A lament over loss, trauma

‘SNOW in Midsummer’ is an ode to those who went through the May 13, 1969 chapter of our country’s history. And how the survivors are still dealing with the aftermath in 2018.

A warning — the ending is heart-breaking.

This Chong Keat Aun offering is told through different Chinese dialects, and Bahasa Malaysia, so the subtitles help a lot!

The first part is about those early post-Merdeka days, with a Chinese opera troupe performing ‘The Injustice to Dou E’, or ‘Snow in June’, at the end of a street. The opera is about the unjust execution of an innocent Dou E, a child bride.

The street life — with bustling stalls, government officials going around for permits to hold shows or food stalls, and people going about their daily lives — is all jolted when mayhem starts.

A girl, Ah Eng (played by Lim Koet Yenn), and her mother (Pauline Tan) are at the opera, and have to take cover backstage during the riots. The father (Peter Yu) and son Yeow (Teoh Wei Hern) leave them there to see a movie at the Majestic Theatre. The family is never to be reunited.

You don’t see violence; you see it through the faces of the main characters like Dou E (played brilliantly by Pearlly Chua). You hear it through the screams of panic, sounds of gunfire, and shouting.

There are scenes from ‘Raja Bersiong’, with Tun Sri Lanang on an elephant walking past the Majestic Theatre in Jalan Pudu.

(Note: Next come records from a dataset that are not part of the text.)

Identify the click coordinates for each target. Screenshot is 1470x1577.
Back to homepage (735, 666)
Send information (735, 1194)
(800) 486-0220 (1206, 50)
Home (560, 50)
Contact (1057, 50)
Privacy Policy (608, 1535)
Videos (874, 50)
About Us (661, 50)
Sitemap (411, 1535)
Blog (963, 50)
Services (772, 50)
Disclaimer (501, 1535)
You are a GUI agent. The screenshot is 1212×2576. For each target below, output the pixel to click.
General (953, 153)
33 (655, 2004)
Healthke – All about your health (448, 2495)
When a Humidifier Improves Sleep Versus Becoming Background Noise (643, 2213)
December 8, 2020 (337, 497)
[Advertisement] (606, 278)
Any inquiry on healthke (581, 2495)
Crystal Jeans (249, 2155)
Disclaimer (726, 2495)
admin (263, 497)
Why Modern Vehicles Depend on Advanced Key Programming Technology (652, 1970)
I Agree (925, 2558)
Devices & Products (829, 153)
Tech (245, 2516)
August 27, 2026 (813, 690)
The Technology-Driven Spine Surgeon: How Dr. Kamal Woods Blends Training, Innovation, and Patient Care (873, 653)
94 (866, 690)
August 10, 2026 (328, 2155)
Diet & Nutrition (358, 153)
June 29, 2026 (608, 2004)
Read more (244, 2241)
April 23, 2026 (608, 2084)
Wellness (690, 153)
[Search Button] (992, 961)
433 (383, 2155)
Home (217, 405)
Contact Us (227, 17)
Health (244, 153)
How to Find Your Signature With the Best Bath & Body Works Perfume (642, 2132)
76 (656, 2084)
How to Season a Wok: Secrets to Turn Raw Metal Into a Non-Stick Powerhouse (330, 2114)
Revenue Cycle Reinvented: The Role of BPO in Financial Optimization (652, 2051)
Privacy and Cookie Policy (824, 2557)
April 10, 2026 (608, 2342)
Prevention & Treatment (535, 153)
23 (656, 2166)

You need to know some Malaysian history, some Sejarah Melayu, to make sense of the use of metaphors such as fangs and a thirst for blood, and mythological stories.

The tougher emotional segment comes when the second part starts, in 2018, with now an older Ah Eng (Wan Fang) married and living in Penang.

After reading a newspaper article about a soon-to-be demolished ‘513 cemetery’, Eng leaves home for Kuala Lumpur. It’s the anniversary of the riots, and 513 is how many Chinese refer to the dreadful episode.

Ah Eng wants to find the graves of her father and brother, just as her mother tried to do, even though the victims were in mostly unmarked graves. “Unknown Chinese” read the tombstones.

While the 1969 riots were shown through the lens of the survivors, the mourning of survivors is so very personal with close-ups. The opera troupe tries to perform at the site, but bureaucracy is again heartless.

At the graveyard somewhere in Sungai Buloh’s former leper colony, an excavator drills on as Ah Eng sobs beside Dou E, surrounded by the tombstones.

‘Snow in Midsummer’ is about grief, and even a lament about loss and trauma.

The movie has a meditative feel, with Chinese opera music to punctuate the important moments.

A verse from a ‘mak yong’ performance played hauntingly as the credits rolled.

Such a heart-breaking time in our collective history.

I don’t think many Malaysians will watch this film, in all honesty. Which is a real shame.